Inilah sebuah “kritisisme budaya,” suatu ziarah dalam apa yang disebut Rorty sebagai “komedi-putar-sastra-sejarah-antropologi-politik.” Hal ini tentu lebih luas jika studi komparatif dengan sebuah tafsir atas sikap politik tertentu yang melulu bersoal pada aras “kekuasaan” dan “kemuliaan.” Dengan memahami kecenderungan “kekuasaan” sebagai terminologi politik yang telah dan akan dihasilkan dari relasi-relasi sosial, dan “kemuliaan” menjadi semacam opus spirituale yang tercermin dalam perilaku.

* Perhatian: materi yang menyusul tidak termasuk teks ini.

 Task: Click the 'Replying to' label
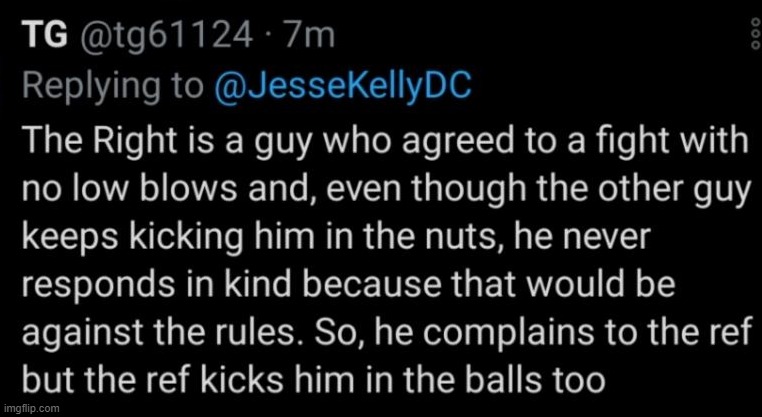[x=113, y=87]
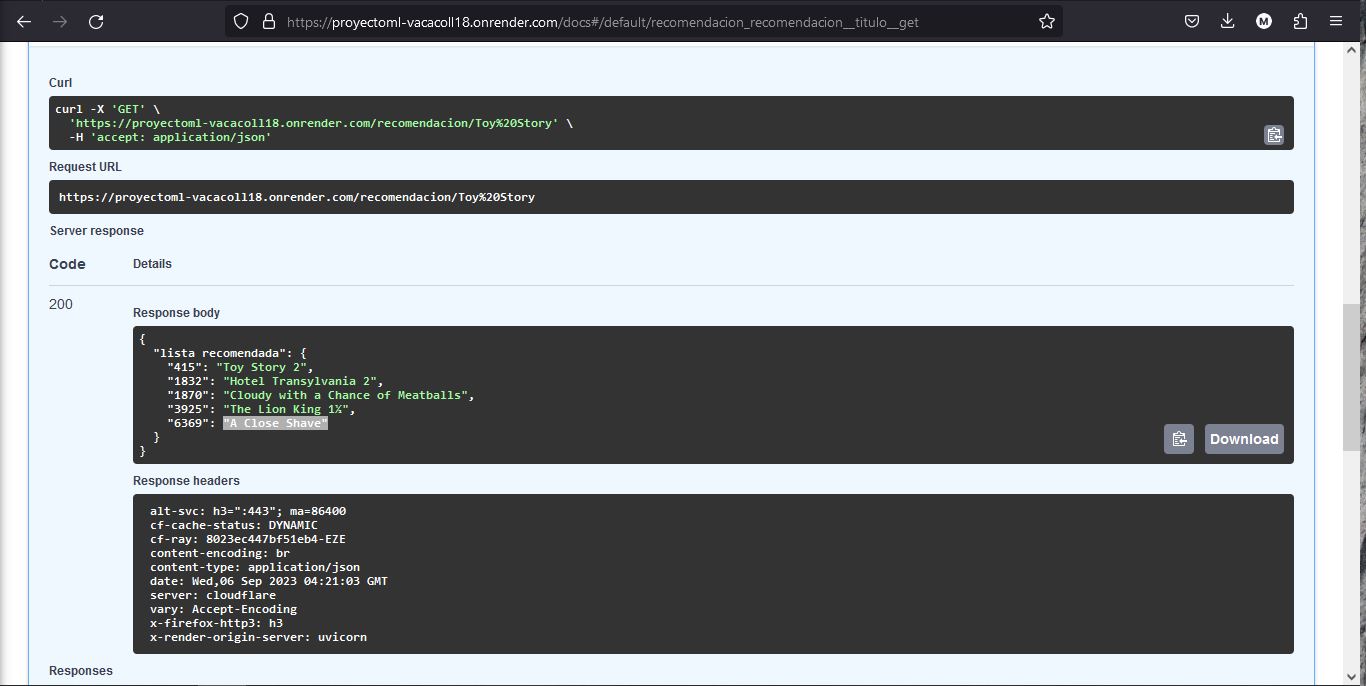Bookmark this page with the star icon
This screenshot has height=686, width=1366.
(1046, 21)
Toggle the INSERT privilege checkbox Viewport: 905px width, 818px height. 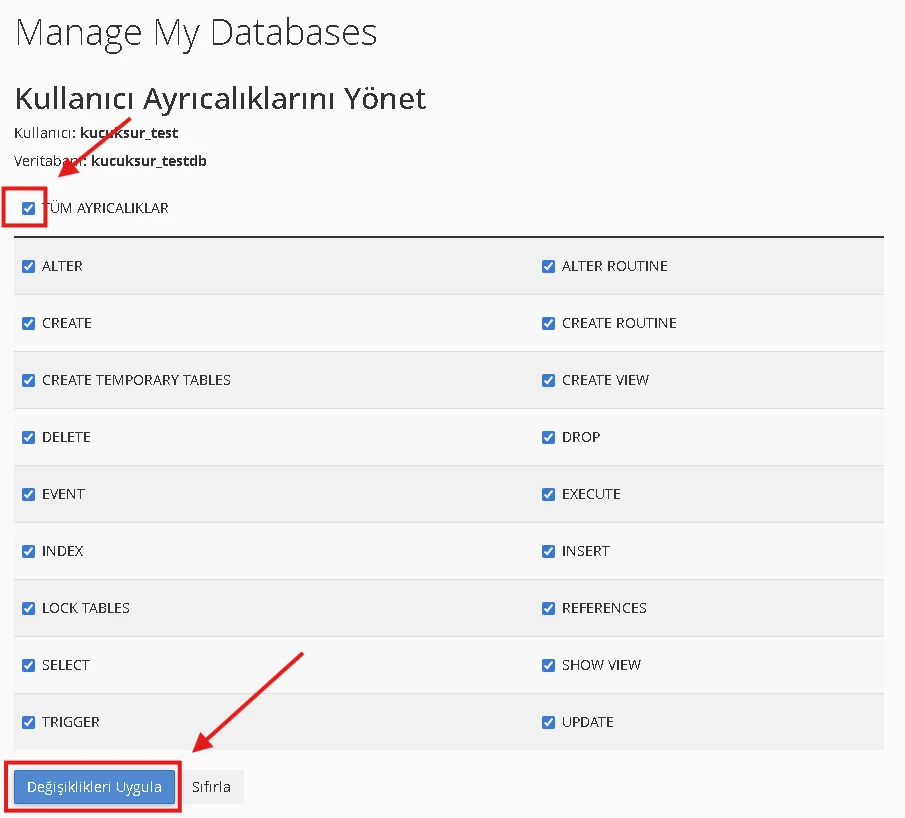coord(548,550)
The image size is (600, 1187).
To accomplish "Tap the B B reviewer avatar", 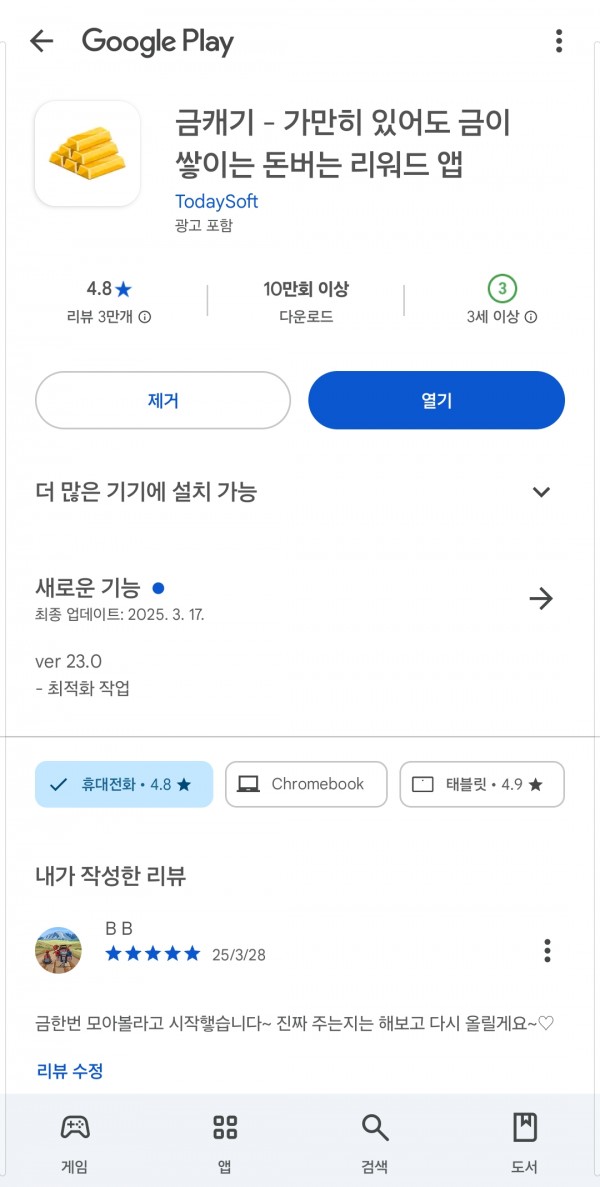I will point(58,950).

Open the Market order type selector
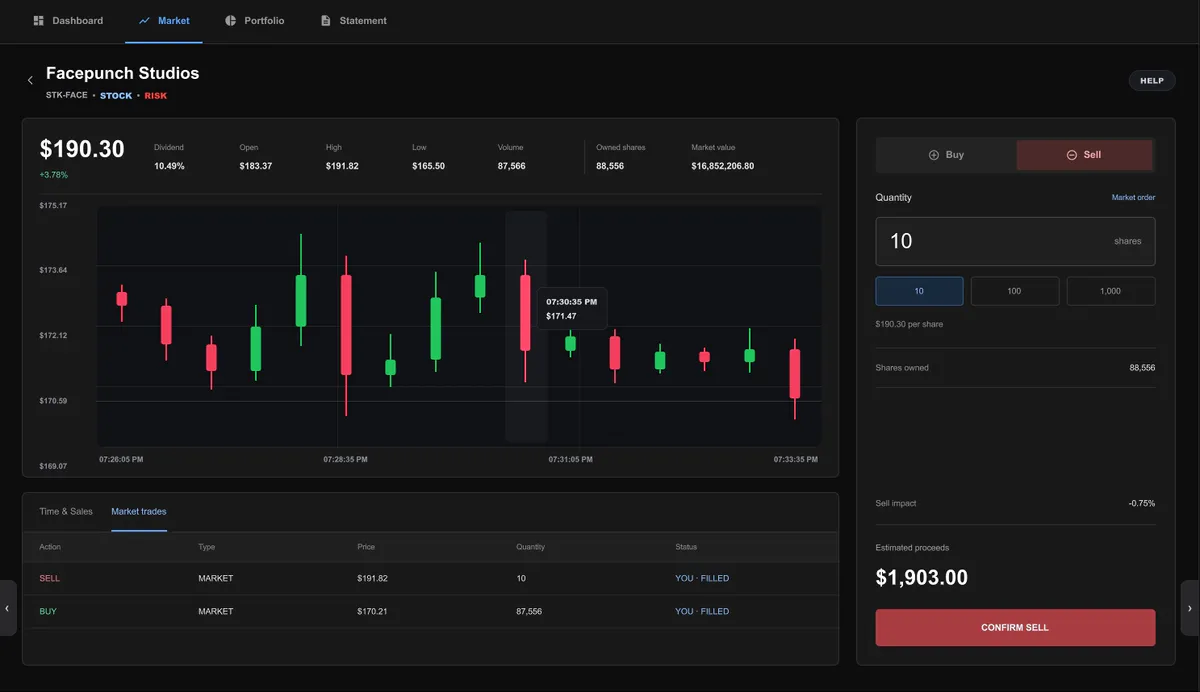coord(1133,198)
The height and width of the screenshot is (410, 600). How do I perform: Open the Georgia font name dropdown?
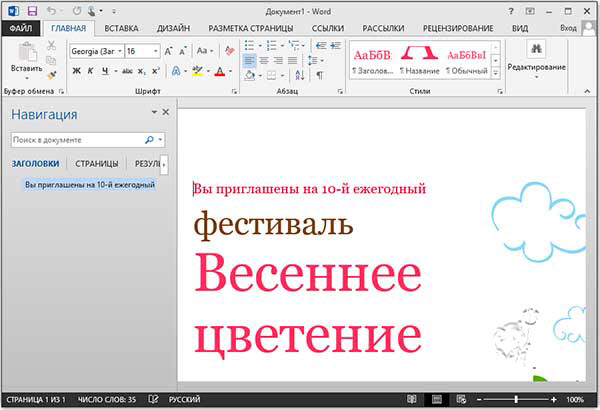119,51
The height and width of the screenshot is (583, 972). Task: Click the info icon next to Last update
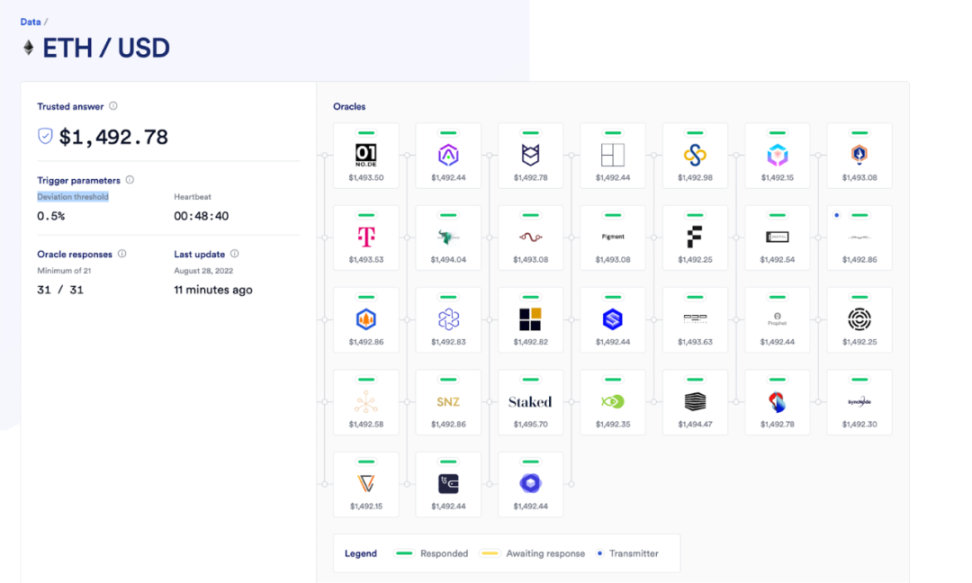click(x=235, y=254)
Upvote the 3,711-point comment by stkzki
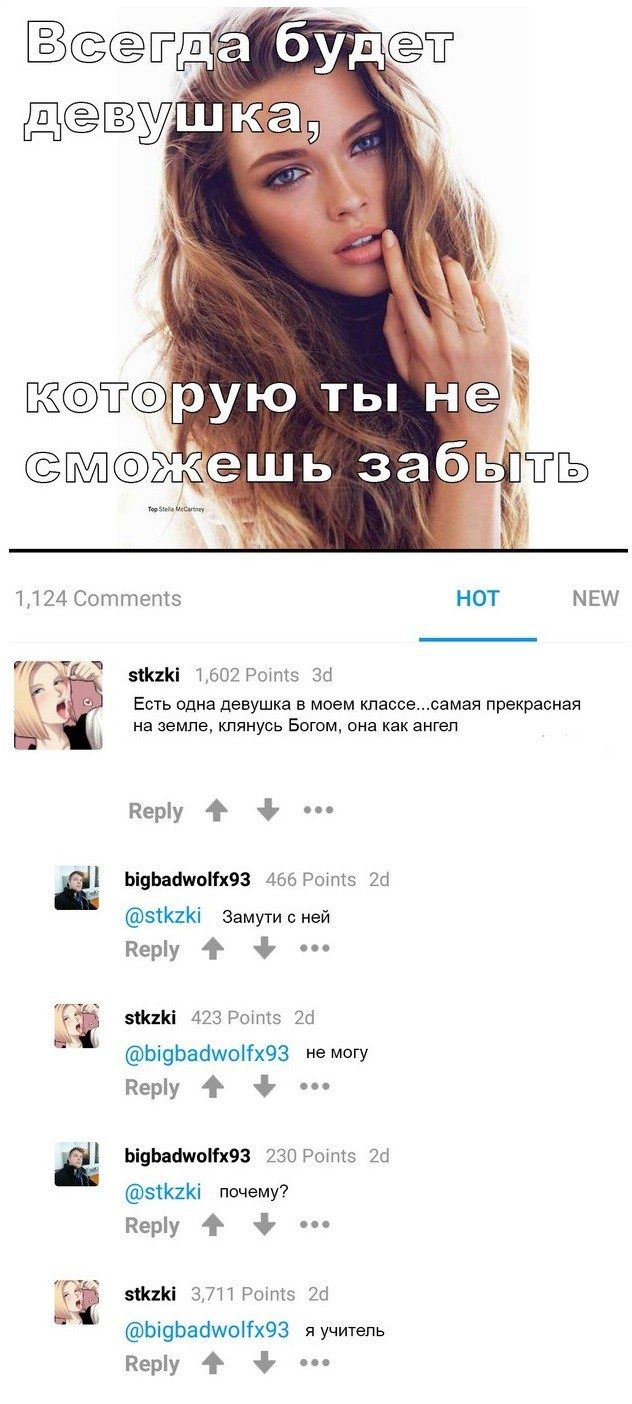 [x=213, y=1363]
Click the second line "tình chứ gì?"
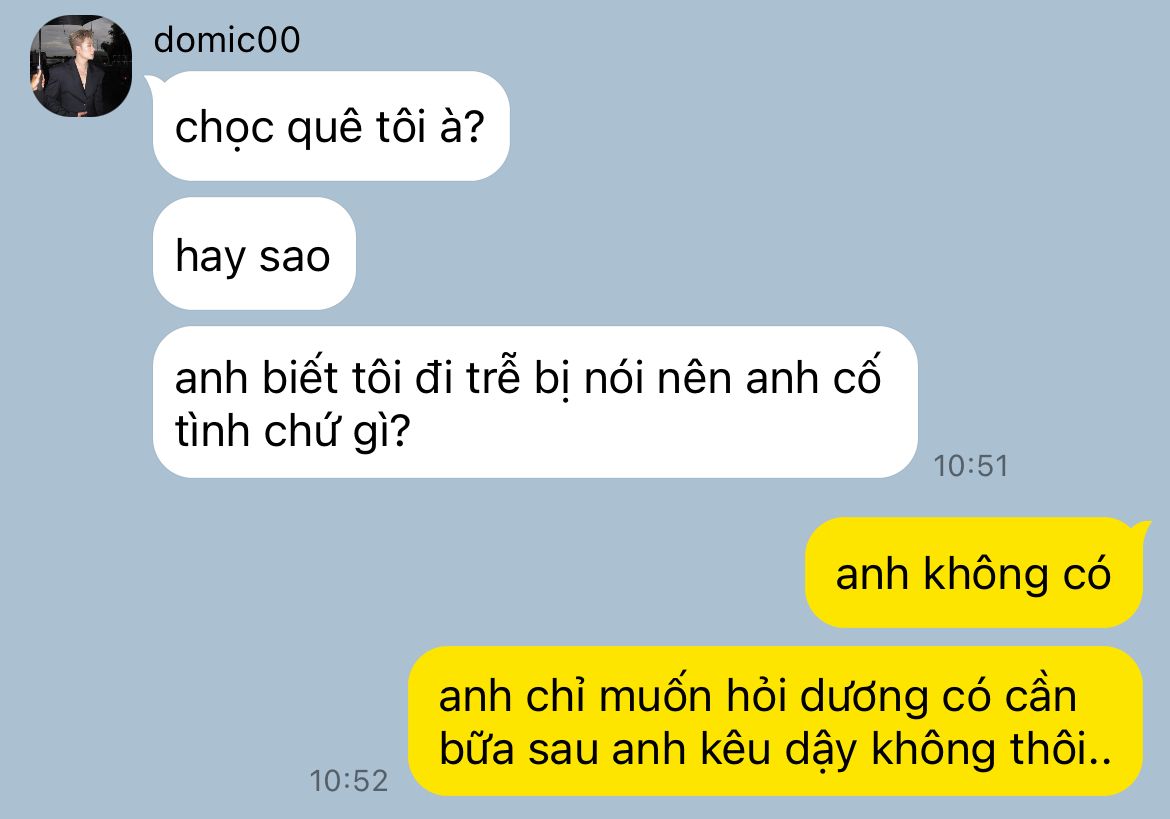Image resolution: width=1170 pixels, height=819 pixels. pos(292,431)
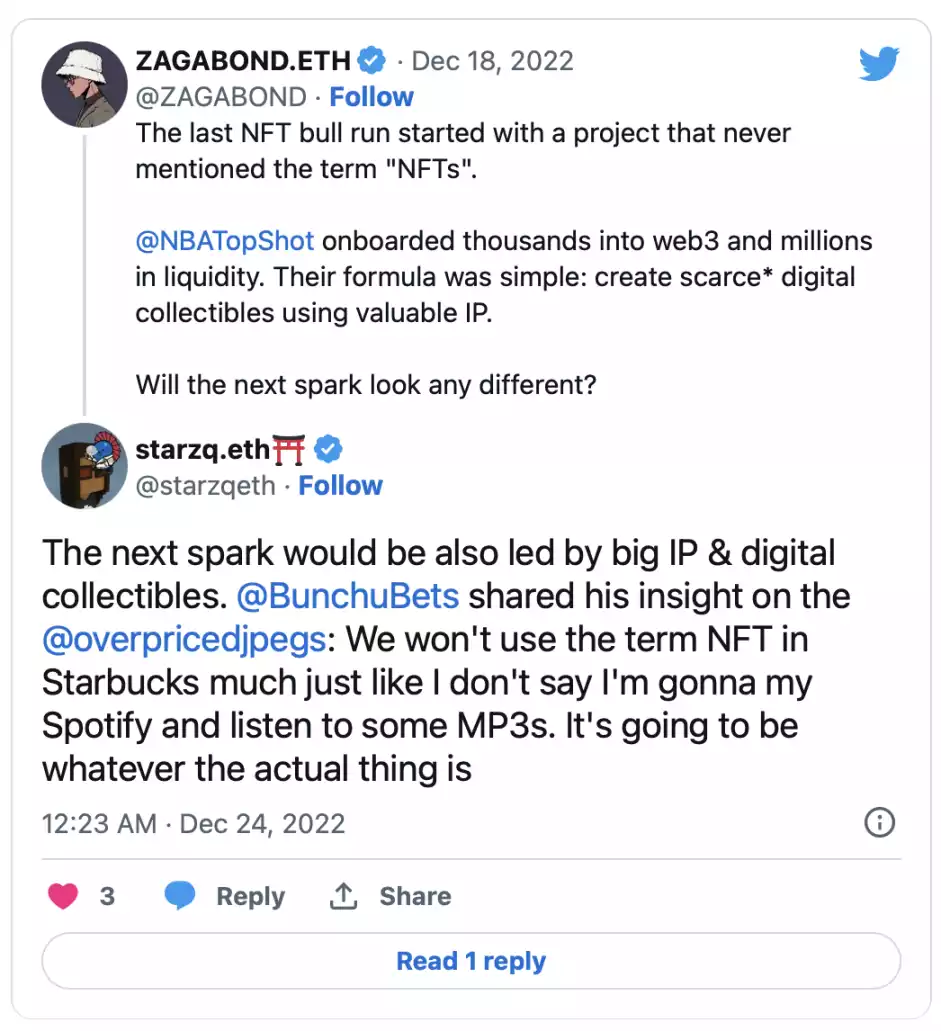The width and height of the screenshot is (941, 1031).
Task: Click the ZAGABOND.ETH display name
Action: (x=242, y=60)
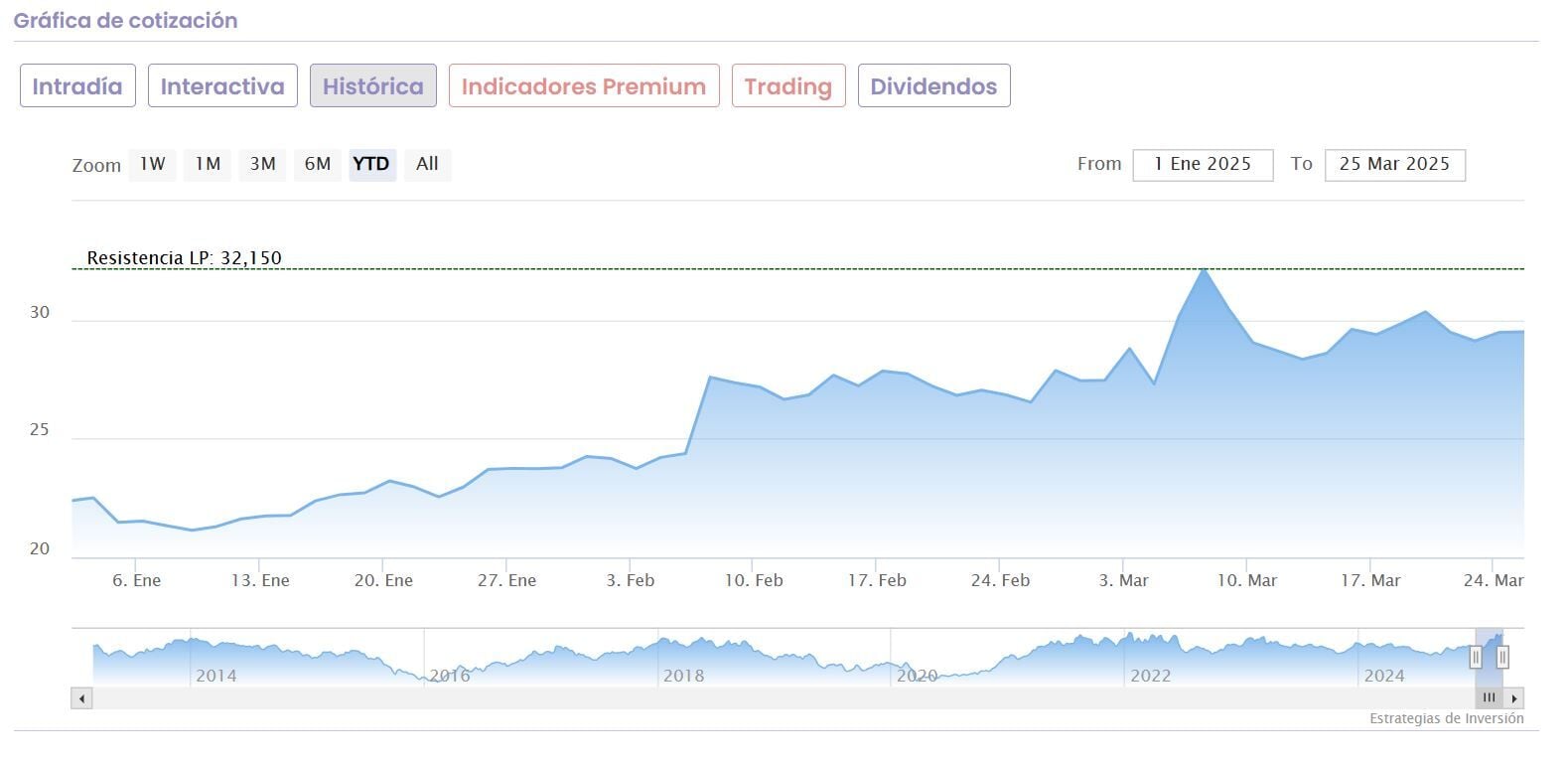
Task: Click the From date field
Action: click(1203, 164)
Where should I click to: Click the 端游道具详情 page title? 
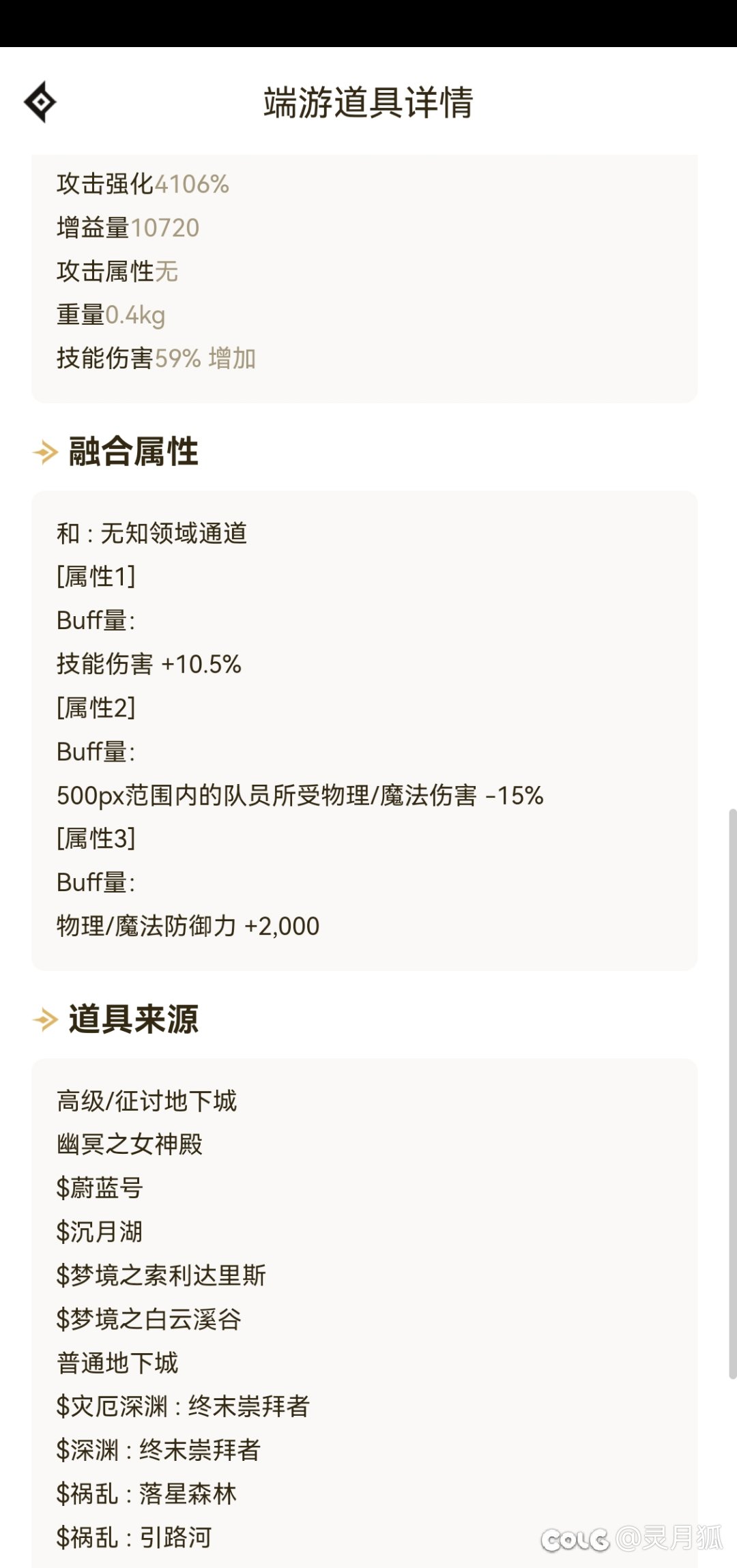click(x=369, y=102)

Melihat persamaan dan perbedaan, melihat bagaimana hal-ihwal saling berkaitan, terasa akrab dengan analogi. Filsafat Rorty adalah metafor puisi Boudelaire. Metafor dari metafor dari metafor, ad infinitum. Dibaliknya; kekosongan realitas dunia silam kian selesai, dan tempatnya digantikan ajang politik pemaknaan. Sebuah bukan –dunia—jika dunia adalah bangun, tata, anatomi, pusat, dan sejenisnya. Namun, tentu engkau tahu, politik bukan tanpa resiko.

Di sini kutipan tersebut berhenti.